Exercise directions:
Return, from the listing below, each line where the word "hamburger" appears.

Task inputs:
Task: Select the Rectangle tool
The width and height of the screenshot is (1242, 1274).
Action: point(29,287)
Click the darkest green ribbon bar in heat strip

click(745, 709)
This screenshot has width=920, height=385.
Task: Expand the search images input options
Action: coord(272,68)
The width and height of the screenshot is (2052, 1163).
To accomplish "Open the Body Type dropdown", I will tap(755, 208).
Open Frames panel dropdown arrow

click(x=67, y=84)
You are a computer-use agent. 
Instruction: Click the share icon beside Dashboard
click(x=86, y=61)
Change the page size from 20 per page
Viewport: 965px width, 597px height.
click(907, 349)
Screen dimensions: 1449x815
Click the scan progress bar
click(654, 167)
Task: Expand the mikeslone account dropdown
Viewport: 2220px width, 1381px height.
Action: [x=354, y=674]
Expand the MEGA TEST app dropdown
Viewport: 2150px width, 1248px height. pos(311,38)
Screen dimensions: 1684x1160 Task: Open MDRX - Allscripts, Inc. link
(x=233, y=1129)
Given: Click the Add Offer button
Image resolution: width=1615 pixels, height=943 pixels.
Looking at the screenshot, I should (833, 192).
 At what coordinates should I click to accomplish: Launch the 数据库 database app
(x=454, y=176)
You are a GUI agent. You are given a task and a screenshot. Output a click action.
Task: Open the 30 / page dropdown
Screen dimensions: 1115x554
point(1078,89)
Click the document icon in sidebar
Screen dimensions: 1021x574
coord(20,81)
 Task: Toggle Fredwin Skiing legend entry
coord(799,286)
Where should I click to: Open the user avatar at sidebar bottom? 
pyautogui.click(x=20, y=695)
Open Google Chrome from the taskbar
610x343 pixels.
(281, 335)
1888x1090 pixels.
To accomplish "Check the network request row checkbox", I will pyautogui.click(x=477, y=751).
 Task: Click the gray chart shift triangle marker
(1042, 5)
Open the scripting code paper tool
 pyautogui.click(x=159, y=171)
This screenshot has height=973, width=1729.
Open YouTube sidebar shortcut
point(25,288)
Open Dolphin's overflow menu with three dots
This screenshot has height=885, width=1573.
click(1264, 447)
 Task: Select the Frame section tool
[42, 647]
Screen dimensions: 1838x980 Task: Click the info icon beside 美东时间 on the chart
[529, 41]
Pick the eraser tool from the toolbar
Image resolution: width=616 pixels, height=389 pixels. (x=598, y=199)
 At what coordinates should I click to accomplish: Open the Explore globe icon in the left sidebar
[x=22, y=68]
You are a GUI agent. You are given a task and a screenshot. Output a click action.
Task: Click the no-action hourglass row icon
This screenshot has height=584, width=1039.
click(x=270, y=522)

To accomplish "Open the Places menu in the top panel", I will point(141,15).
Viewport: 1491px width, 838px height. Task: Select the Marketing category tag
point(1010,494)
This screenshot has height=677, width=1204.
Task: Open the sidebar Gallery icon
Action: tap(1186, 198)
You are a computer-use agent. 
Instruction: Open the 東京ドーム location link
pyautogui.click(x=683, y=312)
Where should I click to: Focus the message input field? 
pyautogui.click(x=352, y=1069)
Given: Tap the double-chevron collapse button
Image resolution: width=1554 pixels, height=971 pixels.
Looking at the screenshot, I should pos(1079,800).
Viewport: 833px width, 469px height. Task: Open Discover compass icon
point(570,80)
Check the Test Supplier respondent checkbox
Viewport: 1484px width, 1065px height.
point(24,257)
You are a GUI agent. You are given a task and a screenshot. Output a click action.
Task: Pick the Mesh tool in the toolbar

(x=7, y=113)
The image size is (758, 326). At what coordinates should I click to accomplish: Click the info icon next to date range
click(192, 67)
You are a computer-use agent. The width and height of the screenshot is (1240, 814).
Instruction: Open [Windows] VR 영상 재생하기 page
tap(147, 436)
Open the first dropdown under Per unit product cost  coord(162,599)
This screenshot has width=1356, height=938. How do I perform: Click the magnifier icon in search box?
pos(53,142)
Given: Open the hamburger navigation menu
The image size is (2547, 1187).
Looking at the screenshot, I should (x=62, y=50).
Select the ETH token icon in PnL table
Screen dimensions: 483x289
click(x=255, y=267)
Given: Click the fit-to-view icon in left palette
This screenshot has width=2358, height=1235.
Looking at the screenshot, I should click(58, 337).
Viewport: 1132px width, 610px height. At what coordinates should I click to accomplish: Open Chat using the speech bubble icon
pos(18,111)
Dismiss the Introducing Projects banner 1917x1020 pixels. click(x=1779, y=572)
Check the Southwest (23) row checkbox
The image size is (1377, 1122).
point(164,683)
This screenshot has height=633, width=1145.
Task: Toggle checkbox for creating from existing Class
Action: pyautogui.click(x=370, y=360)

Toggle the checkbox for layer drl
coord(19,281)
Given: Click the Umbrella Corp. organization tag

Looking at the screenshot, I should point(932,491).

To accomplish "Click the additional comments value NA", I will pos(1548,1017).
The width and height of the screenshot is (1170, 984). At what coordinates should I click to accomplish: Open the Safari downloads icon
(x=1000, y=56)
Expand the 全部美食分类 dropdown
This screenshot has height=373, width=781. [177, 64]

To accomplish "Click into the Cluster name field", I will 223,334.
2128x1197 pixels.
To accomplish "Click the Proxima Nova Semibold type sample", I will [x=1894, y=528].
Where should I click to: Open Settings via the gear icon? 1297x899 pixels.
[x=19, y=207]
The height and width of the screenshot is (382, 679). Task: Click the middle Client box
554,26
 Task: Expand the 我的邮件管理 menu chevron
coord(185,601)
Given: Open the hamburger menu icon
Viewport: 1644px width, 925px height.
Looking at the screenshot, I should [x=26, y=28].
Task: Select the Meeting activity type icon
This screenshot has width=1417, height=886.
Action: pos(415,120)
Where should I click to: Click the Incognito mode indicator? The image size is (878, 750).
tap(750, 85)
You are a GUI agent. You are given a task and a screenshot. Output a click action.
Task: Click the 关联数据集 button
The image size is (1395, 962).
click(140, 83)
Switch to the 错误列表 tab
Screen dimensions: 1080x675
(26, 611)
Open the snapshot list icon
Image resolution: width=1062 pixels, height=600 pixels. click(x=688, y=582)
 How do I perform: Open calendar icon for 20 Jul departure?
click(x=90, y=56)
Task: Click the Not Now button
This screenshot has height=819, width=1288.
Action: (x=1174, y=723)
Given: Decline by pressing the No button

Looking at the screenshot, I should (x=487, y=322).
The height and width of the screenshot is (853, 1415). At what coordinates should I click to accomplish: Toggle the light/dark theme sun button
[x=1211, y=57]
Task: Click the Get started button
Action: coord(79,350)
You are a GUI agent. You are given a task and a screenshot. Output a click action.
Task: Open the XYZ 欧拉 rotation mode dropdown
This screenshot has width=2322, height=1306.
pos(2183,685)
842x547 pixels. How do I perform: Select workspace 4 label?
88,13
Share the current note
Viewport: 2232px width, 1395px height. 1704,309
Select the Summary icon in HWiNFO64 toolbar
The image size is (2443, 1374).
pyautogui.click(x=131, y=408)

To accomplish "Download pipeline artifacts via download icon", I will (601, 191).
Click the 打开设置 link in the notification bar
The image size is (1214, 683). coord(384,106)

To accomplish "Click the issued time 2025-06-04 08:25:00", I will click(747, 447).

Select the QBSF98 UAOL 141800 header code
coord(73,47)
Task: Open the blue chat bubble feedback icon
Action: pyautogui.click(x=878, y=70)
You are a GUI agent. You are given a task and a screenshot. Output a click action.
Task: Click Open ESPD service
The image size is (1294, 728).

Task result:
Given: Open the hamburger navigation menu
Given: Open the hamburger menu icon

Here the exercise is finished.